Checklist for evaluating sweepers

  • Is the brush pressure on the main broom adjustable to provide for brush wear?
  • Can the main broom be quickly and easily replaced?
  • Is the machine self-propelled both forward and reverse?
  • Is the machine equipped with a side broom that can be lifted out of the way except when sweeping alongside walls or curbs? Is the pressure on the side broom adjustable?
  • Does the machine have sufficient dust filtering capacity? Test the machine thoroughly to be sure it does not create a dust problem.
  • If selecting a battery-powered machine, will it run long enough on each charge of the batteries to clean the area you must maintain?
  • Does the vacuum system have a shut-off that will prevent pulling water into the filters when sweeping wet or damp surfaces?
  • Does the hopper have sufficient capacity, and is it easy to remove and empty?
  • If battery-powered, does it require special, high-cost replacement batteries, or can popular-brand batteries be used? If a gas or propane model, does it have an electric starter? Does it have an engine with at least 1 h.p. for each 6” of main broom width?
  • Is the machine easy to turn in its own length? Does it have a brake? Can a riding sulky be attached to gasoline and propane models?

Single Disc Floor Machine Job -Time

 

Requirements - Scrubbing

Floor Pad Size Time Req. To Scrub
1,000 Sq. Ft.

Labor Cost per 1,000 Square Feet At Hourly  Wage

$5.00 $6.00 $7.00
13” 33 min. $2.75 $3.30 $3.85
15” 27 min. $2.24 $2.70 $3.13
17” 23 min. $1.91 $2.30 $2.67
20” 16 min. $1.33 $1.60 $1.86
22” 12 min. $1.00 $1.20 $1.39

UPRIGHT CARPET VACUUMS

Tank-type vacuums, which rely entirely on suction, do an efficient job of removing loose dirt and grit from carpeting, but proper carpet maintenance also requires periodic brushing to remove bits of thread, lint and soil clinging to the pile of the carpet. Beating and brushing action will loosen these particles for easy pick-up by the vacuum.

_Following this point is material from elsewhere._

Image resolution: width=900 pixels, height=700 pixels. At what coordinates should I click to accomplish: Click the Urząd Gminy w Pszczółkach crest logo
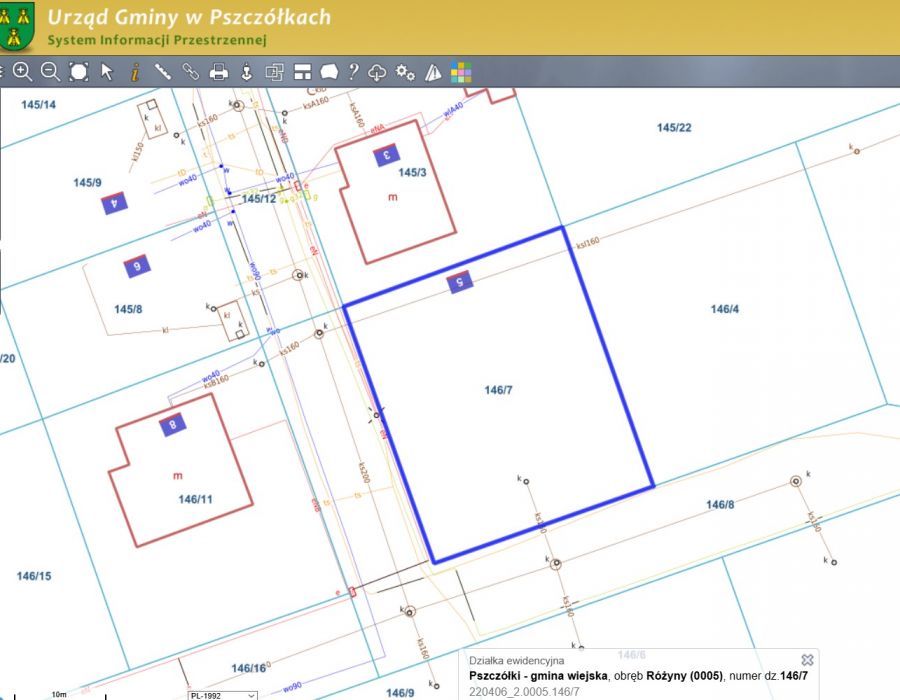tap(18, 27)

There are two types of upright beater carpet machines:

1. Household
This type of upright, carpet vacuum is relatively light in weight, and has a lower initial cost than a commercial upright. It has only one motor that is used to turn both the beater brush and the vacuum fan blades. While this type of machine does not have the vacuum power of a commercial vac, it does have a place in certain commercial applications where the traffic is light and where women are required to lift the machine on and off cleaning carts. An example of this would be the daily cleaning of guest rooms in a motel.

Upright carpet vacuums manufactured for the home market are not designed for the long hours of work required of a commercial machine. The average homemaker might run the carpet vacuum 15 or 20 minutes a day, whereas a carpet vacuum in a hotel, office building or retail store might be in continuous use several hours a day, five or six days a week.

2. Commercial
Commercial carpet vacuums are built for continuous, heavy-duty service. Machines of this type are now available with a revolving beater brush powered by a motor separate from the vacuum system. That is, the machine has one motor to drive the beater brush, and another motor for the vacuum. This separate motor system is essential if the vacuum and brush are to have sufficient power for thorough, deep cleaning. Carpet vacuums of this type should have an adjustment that enables the operator to vary the beater brush for use on all types of carpet.

Commercial carpet vacuums are available in several sizes with the beater brushes ranging in width from 12” to 28”. They are capable of cleaning 3,000 square feet or more per hour. This type carpet vacuum is recommended for most commercial and institutional establishments because of its greater cleaning efficiency and ability to withstand the demands placed upon it by continuous operation over long periods of time.